En entendant les paroles de Winnie, Nicole sembla immédiatement comprendre l'intention de Ge Dongxu. Elle lui lança un regard complexe, puis prit le numéro de téléphone et lui sourit d'un air contrit, en disant : « Je suis désolée, je ne peux pas vous donner mon numéro de téléphone. »
Ge Dongxu fut légèrement surpris, puis comprit ce que Nicole voulait dire. Il ne put s'empêcher de rire et de dire
: «
Ne t'inquiète pas, je ne voulais rien dire de mal. Je ne veux simplement pas que les femmes bienveillantes se retrouvent sans personne vers qui se tourner en cas de difficulté. Garde ce numéro précieusement
; il pourrait te servir un jour.
»
« D’accord, merci. » Nicole hocha la tête, prit le numéro de téléphone, puis ferma la vitre de la voiture.
« Quelle vieille astuce ! C'est incroyable qu'il puisse la dire aussi naturellement.
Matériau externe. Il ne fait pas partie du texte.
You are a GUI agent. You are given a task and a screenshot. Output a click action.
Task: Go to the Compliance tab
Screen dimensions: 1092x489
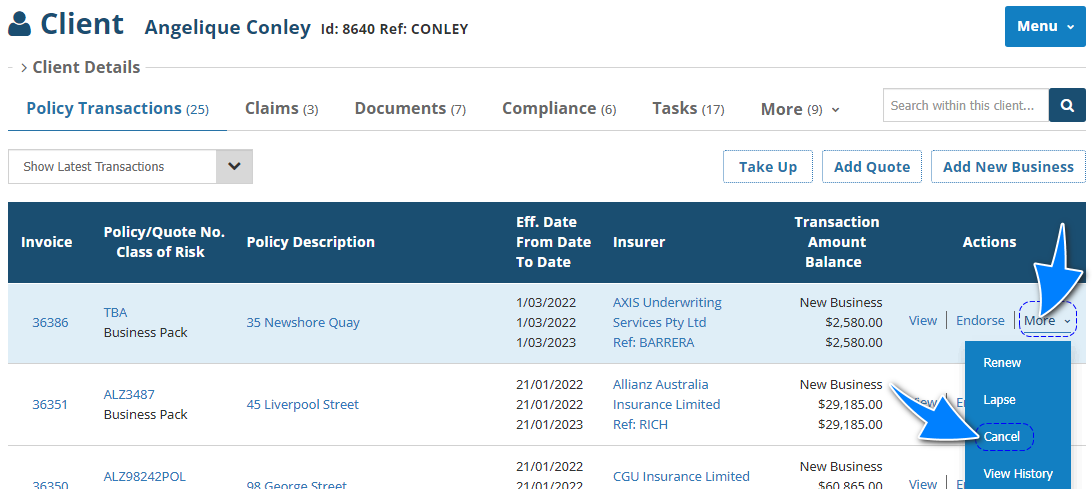[x=559, y=109]
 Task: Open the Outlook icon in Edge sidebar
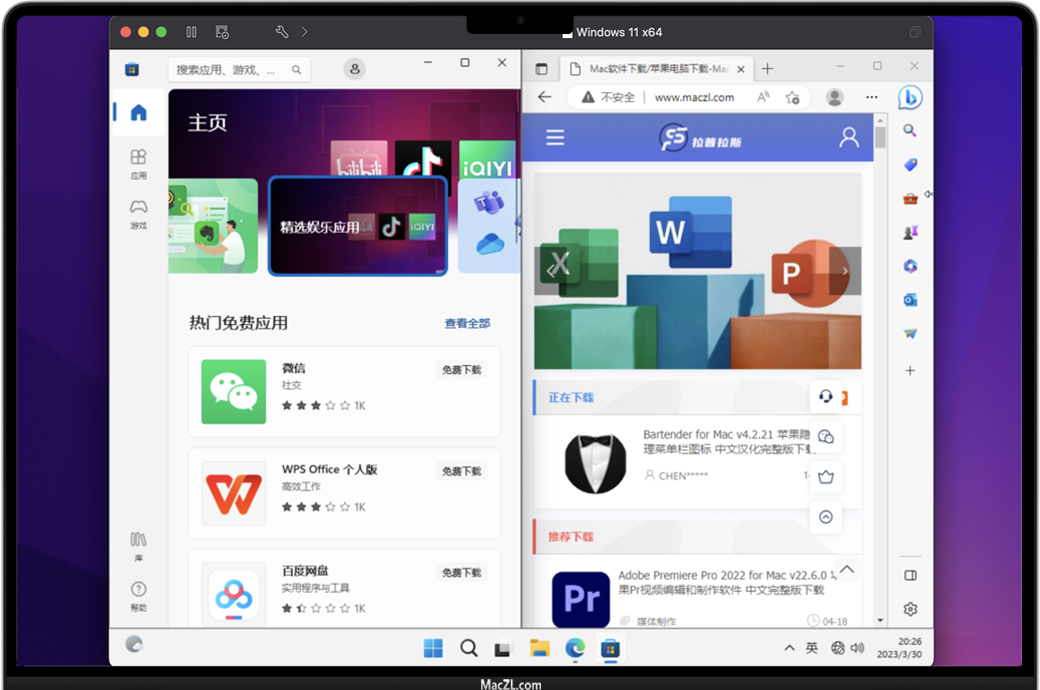coord(910,299)
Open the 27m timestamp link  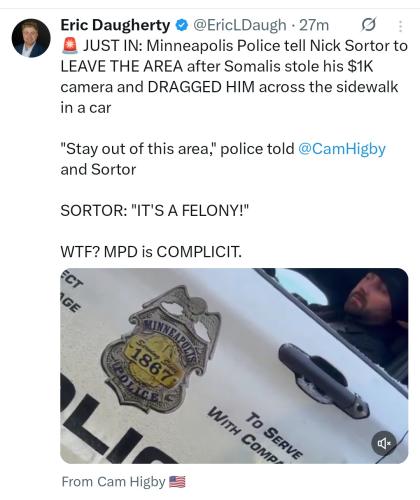pos(314,25)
On dirait qu'il en a dupé plus d'une », dit Winnie en pinçant les lèvres.
«Allez ! Pourquoi tu réfléchis autant ? Peut-être qu'il le pense vraiment !» Nicole leva les yeux au ciel.
« Vraiment ? Edmund, tu crois vraiment à ça ? » demanda Winnie.
« Je préférerais gagner au loto demain et racheter ma voiture de sport adorée plutôt que cette épave ! » Edmund haussa les épaules et frappa le volant de sa main.
« Exactement, tu veux dire que tu peux m'appeler à chaque fois que tu rencontres des problèmes ou des difficultés, que ce soit au Mexique ou en Chine ? C'est n'importe quoi ! » s'exclama Winnie en arrachant le numéro de téléphone des mains de Nicole et en le déchirant.
« Pourquoi l'as-tu déchiré ? » demanda Nicole en fronçant les sourcils.